_Records for processing_
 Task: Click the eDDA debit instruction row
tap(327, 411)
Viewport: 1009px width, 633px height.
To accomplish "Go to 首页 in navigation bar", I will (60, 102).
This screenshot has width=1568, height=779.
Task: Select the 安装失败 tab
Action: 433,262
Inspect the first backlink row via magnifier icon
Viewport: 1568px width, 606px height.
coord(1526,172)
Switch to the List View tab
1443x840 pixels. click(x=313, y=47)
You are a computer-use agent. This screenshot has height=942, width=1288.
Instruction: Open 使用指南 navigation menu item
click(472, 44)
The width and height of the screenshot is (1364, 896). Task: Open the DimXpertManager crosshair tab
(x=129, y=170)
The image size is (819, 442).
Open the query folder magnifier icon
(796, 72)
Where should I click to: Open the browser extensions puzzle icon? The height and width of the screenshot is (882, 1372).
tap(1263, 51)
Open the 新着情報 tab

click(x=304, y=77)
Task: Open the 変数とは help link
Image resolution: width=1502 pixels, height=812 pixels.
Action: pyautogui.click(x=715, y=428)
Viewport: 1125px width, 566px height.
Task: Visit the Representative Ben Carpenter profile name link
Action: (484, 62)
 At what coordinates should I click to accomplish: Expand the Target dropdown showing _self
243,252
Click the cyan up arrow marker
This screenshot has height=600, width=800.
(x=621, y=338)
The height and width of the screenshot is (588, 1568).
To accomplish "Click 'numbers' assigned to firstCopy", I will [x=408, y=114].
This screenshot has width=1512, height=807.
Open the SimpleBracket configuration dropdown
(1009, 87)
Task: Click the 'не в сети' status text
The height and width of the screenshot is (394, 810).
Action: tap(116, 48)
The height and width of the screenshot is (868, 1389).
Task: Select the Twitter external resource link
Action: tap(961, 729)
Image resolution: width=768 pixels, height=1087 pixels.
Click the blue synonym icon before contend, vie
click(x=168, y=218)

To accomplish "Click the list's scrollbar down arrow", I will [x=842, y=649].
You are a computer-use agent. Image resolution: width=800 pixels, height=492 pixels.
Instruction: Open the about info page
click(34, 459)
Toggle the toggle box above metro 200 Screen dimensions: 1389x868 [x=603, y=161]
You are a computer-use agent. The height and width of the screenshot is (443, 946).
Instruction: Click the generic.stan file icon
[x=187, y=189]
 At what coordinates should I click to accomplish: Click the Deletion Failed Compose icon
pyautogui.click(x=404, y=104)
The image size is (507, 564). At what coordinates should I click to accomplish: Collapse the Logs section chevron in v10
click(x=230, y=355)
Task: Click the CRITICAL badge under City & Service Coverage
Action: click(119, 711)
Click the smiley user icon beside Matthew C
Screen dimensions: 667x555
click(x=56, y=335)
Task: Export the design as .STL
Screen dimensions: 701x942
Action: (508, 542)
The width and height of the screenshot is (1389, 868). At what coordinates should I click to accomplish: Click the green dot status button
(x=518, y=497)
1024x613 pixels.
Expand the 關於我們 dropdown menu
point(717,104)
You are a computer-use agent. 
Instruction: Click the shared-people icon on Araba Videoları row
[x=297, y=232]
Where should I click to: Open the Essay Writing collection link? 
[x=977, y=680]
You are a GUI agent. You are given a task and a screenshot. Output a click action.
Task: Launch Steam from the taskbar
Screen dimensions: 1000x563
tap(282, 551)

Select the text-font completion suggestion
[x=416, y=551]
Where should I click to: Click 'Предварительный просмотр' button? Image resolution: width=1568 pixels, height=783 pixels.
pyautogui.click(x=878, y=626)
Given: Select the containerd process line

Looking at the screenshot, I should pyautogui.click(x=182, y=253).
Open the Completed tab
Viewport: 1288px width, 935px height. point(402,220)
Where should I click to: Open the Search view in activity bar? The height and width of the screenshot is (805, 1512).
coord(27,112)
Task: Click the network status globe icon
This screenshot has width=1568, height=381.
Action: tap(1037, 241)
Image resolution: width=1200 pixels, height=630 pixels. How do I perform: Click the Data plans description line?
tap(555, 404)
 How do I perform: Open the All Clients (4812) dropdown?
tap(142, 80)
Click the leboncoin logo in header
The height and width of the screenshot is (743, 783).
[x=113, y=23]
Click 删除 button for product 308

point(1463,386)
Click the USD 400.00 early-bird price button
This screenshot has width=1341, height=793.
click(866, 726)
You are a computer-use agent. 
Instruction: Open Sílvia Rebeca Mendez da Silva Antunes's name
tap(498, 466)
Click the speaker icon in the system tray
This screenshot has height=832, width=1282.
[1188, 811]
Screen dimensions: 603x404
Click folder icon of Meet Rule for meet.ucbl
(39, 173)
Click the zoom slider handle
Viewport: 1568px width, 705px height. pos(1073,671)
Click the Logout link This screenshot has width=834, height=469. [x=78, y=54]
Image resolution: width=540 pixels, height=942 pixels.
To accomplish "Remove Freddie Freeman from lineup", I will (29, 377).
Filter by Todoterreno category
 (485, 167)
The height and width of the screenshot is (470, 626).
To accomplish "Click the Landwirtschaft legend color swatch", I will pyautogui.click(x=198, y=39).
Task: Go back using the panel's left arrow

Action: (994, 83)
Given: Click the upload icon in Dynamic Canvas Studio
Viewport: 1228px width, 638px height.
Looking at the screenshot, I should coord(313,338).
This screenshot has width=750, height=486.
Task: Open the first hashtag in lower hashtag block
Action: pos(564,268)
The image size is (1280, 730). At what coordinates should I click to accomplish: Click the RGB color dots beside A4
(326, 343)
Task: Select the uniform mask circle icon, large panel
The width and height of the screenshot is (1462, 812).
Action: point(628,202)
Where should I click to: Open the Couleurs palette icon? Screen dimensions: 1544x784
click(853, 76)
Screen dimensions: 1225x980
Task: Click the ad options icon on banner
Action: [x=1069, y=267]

_Task to carry out_
Copy all of the data above line for line, with no changes.

_Result of the exercise_
 Task: Click the eDDA debit instruction row
tap(327, 411)
Viewport: 1009px width, 633px height.
To accomplish "Go to 首页 in navigation bar", I will (60, 102).
This screenshot has width=1568, height=779.
Task: Select the 安装失败 tab
Action: 433,262
Inspect the first backlink row via magnifier icon
Viewport: 1568px width, 606px height.
coord(1526,172)
Switch to the List View tab
1443x840 pixels. click(x=313, y=47)
You are a computer-use agent. This screenshot has height=942, width=1288.
Instruction: Open 使用指南 navigation menu item
click(472, 44)
The width and height of the screenshot is (1364, 896). Task: Open the DimXpertManager crosshair tab
(x=129, y=170)
The image size is (819, 442).
Open the query folder magnifier icon
(796, 72)
Where should I click to: Open the browser extensions puzzle icon? The height and width of the screenshot is (882, 1372).
tap(1263, 51)
Open the 新着情報 tab

click(x=304, y=77)
Task: Open the 変数とは help link
Image resolution: width=1502 pixels, height=812 pixels.
Action: pyautogui.click(x=715, y=428)
Viewport: 1125px width, 566px height.
Task: Visit the Representative Ben Carpenter profile name link
Action: (484, 62)
 At what coordinates should I click to accomplish: Expand the Target dropdown showing _self
243,252
Click the cyan up arrow marker
This screenshot has height=600, width=800.
(x=621, y=338)
The height and width of the screenshot is (588, 1568).
To accomplish "Click 'numbers' assigned to firstCopy", I will [x=408, y=114].
This screenshot has width=1512, height=807.
Open the SimpleBracket configuration dropdown
(1009, 87)
Task: Click the 'не в сети' status text
The height and width of the screenshot is (394, 810).
Action: tap(116, 48)
The height and width of the screenshot is (868, 1389).
Task: Select the Twitter external resource link
Action: tap(961, 729)
Image resolution: width=768 pixels, height=1087 pixels.
Click the blue synonym icon before contend, vie
click(x=168, y=218)

To accomplish "Click the list's scrollbar down arrow", I will [x=842, y=649].
You are a computer-use agent. Image resolution: width=800 pixels, height=492 pixels.
Instruction: Open the about info page
click(34, 459)
Toggle the toggle box above metro 200 Screen dimensions: 1389x868 [x=603, y=161]
You are a computer-use agent. The height and width of the screenshot is (443, 946).
Instruction: Click the generic.stan file icon
[x=187, y=189]
 At what coordinates should I click to accomplish: Click the Deletion Failed Compose icon
pyautogui.click(x=404, y=104)
The image size is (507, 564). At what coordinates should I click to accomplish: Collapse the Logs section chevron in v10
click(x=230, y=355)
Task: Click the CRITICAL badge under City & Service Coverage
Action: click(119, 711)
Click the smiley user icon beside Matthew C
Screen dimensions: 667x555
click(x=56, y=335)
Task: Export the design as .STL
Screen dimensions: 701x942
Action: (508, 542)
The width and height of the screenshot is (1389, 868). At what coordinates should I click to accomplish: Click the green dot status button
(x=518, y=497)
1024x613 pixels.
Expand the 關於我們 dropdown menu
point(717,104)
You are a computer-use agent. 
Instruction: Click the shared-people icon on Araba Videoları row
[x=297, y=232]
Where should I click to: Open the Essay Writing collection link? 
[x=977, y=680]
You are a GUI agent. You are given a task and a screenshot. Output a click action.
Task: Launch Steam from the taskbar
Screen dimensions: 1000x563
tap(282, 551)

Select the text-font completion suggestion
[x=416, y=551]
Where should I click to: Click 'Предварительный просмотр' button? Image resolution: width=1568 pixels, height=783 pixels.
pyautogui.click(x=878, y=626)
Given: Select the containerd process line

Looking at the screenshot, I should pyautogui.click(x=182, y=253).
Open the Completed tab
Viewport: 1288px width, 935px height. point(402,220)
Where should I click to: Open the Search view in activity bar? The height and width of the screenshot is (805, 1512).
coord(27,112)
Task: Click the network status globe icon
This screenshot has width=1568, height=381.
Action: tap(1037, 241)
Image resolution: width=1200 pixels, height=630 pixels. How do I perform: Click the Data plans description line?
tap(555, 404)
 How do I perform: Open the All Clients (4812) dropdown?
tap(142, 80)
Click the leboncoin logo in header
The height and width of the screenshot is (743, 783).
[x=113, y=23]
Click 删除 button for product 308

point(1463,386)
Click the USD 400.00 early-bird price button
This screenshot has width=1341, height=793.
click(866, 726)
You are a computer-use agent. 
Instruction: Open Sílvia Rebeca Mendez da Silva Antunes's name
tap(498, 466)
Click the speaker icon in the system tray
This screenshot has height=832, width=1282.
[1188, 811]
Screen dimensions: 603x404
Click folder icon of Meet Rule for meet.ucbl
(39, 173)
Click the zoom slider handle
Viewport: 1568px width, 705px height. pos(1073,671)
Click the Logout link This screenshot has width=834, height=469. [x=78, y=54]
Image resolution: width=540 pixels, height=942 pixels.
To accomplish "Remove Freddie Freeman from lineup", I will (29, 377).
Filter by Todoterreno category
 (485, 167)
The height and width of the screenshot is (470, 626).
To accomplish "Click the Landwirtschaft legend color swatch", I will pyautogui.click(x=198, y=39).
Task: Go back using the panel's left arrow

Action: (994, 83)
Given: Click the upload icon in Dynamic Canvas Studio
Viewport: 1228px width, 638px height.
Looking at the screenshot, I should coord(313,338).
This screenshot has width=750, height=486.
Task: Open the first hashtag in lower hashtag block
Action: pos(564,268)
The image size is (1280, 730). At what coordinates should I click to accomplish: Click the RGB color dots beside A4
(326, 343)
Task: Select the uniform mask circle icon, large panel
The width and height of the screenshot is (1462, 812).
Action: point(628,202)
Where should I click to: Open the Couleurs palette icon? Screen dimensions: 1544x784
click(853, 76)
Screen dimensions: 1225x980
Task: Click the ad options icon on banner
Action: [x=1069, y=267]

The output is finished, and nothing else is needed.